By double tapping the arrow icon in bottom right hand corner of the screen, you can bring out the options bar, which presents you with a plethora of ways to change the sound the program produces. There are four wave modes to choose from: Bebot, Pulse, Theremin, and PWM (pulse with modulation). Each of these modes changes the basic sound of the notes. Once you have chosen which mode you would like, you can play around with the other effects.
In the effects category, there are four options you can change: echo volume, echo time, echo repeat, and overdrive. The echo volume determines how loud the echo of what you just previously played, plays back. The echo time is how long it will be before you hear the echo of what you just played. The echo repeat affects how many times the echo repeats itself.

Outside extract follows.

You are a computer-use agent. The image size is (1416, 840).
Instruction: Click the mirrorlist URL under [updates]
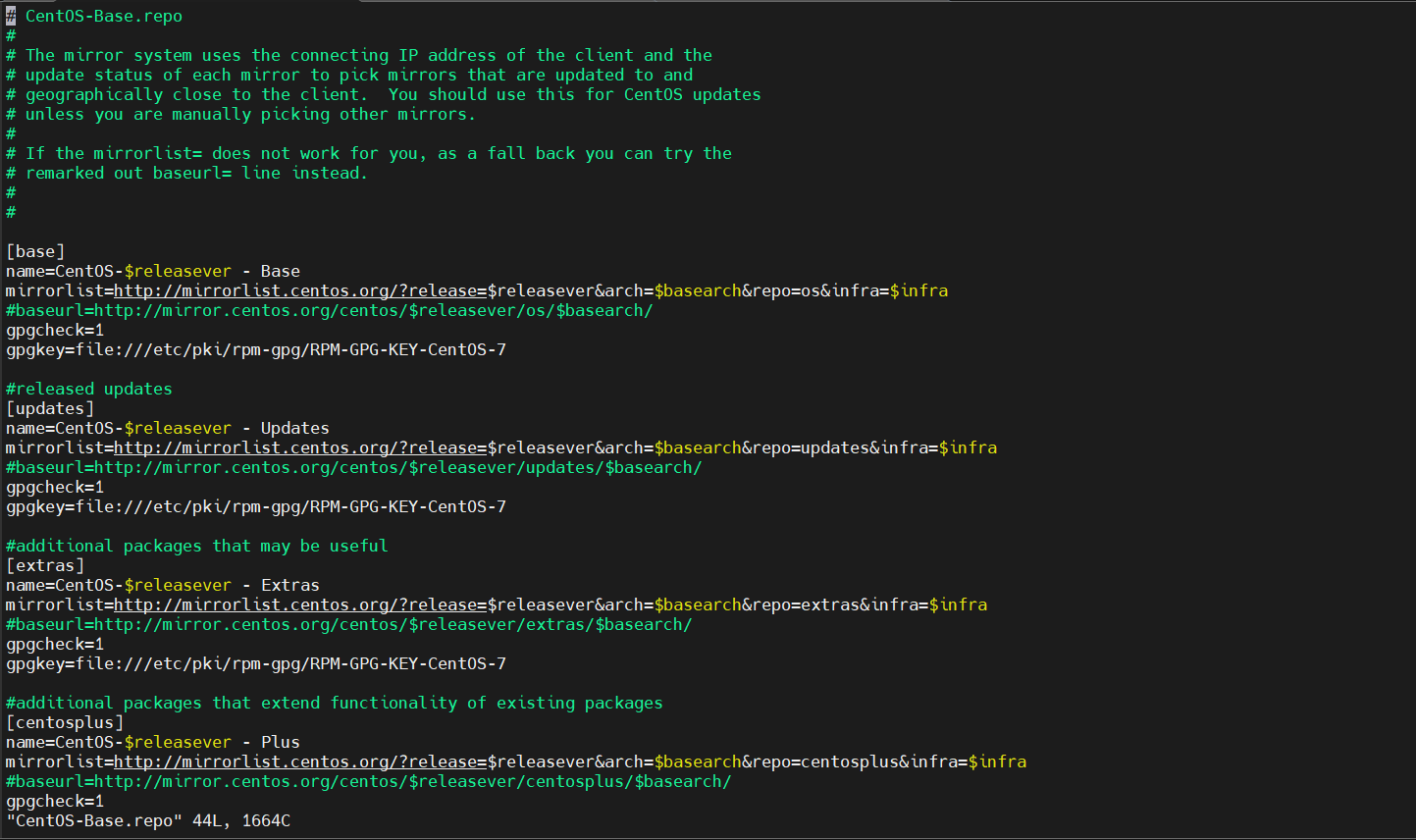299,447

One of my favorite features on this app is the overdrive. The overdrive gives you the option to give your sounds a more rugged effect, just as you would turn up the overdrive on a guitar.
The next section in the options menu is the scales category. In the scales category you can change the pitch of the notes and zoom of the screen, as well as opt to show the notes grid mentioned earlier. You can also change the tuning effects and the scale being used. The pitch changes how high or low the pitch range of the notes on the screen will be. The zoom allows you to have more or less pitches on the screen at any given time. To get a larger range of pitches, make sure the zoom is low. The more you are zoomed in, the easier it is to accurately hit the notes you are going for, but there is less you can do because of limited pitches. The Note Grid is the option to show the lines where each note is located. There are three colors of lines: Yellow, Black, and White. These colors denote specific notes (C, D, E, etc.) in the diatonic scale. AutoTune is the feature that lets you decide how the synthesizer moves from one note to another when you drag your finger horizontally over the pitches. There are four options, the first of which is no auto tuning or “off.” Snap tuning makes the synthesizer jump from one pitch to the next. When fast tuning is selected, the synthesizer will slide from one note to the next quickly. Slow tuning is very similar to the fast tuning in that it still slides from one pitch to the next, but will arrive at the next pitch more slowly. Once you have arrived at the desired pitch, you can even add vibrato by wiggling your finger ever so slightly. At the bottom of the scales section there are 12 squares that represent all 12 notes within a one octave range in the same arrangement you are used to seeing on a piano. By tapping on the squares, you can turn off some notes and leave others on. This is great when there are notes that you know you will not be using (ie. using a pentatonic scale).
One great feature of this app is the ability to play along with a song of your choice from the collection on your iPhone/iPod. Just double tap the start-up button and press play. See if you can play along with the song accurately, harmonize, or just add a little Bebot.
A quick word of advice: When you first launch the app, Bebot may be little confusing. At least for me it was. After a quick visit to Normalware’s website (www.normalware.com), though, all was quickly explained in the videos they have posted there. (If you are having trouble figuring it out, I highly recommend giving their site a visit.) You can also see the octave feature, which should be coming out soon.
Bebot is a great app whether you just want to watch a robot make funny noises or you are a real musician and you want to jam on a synthesizer.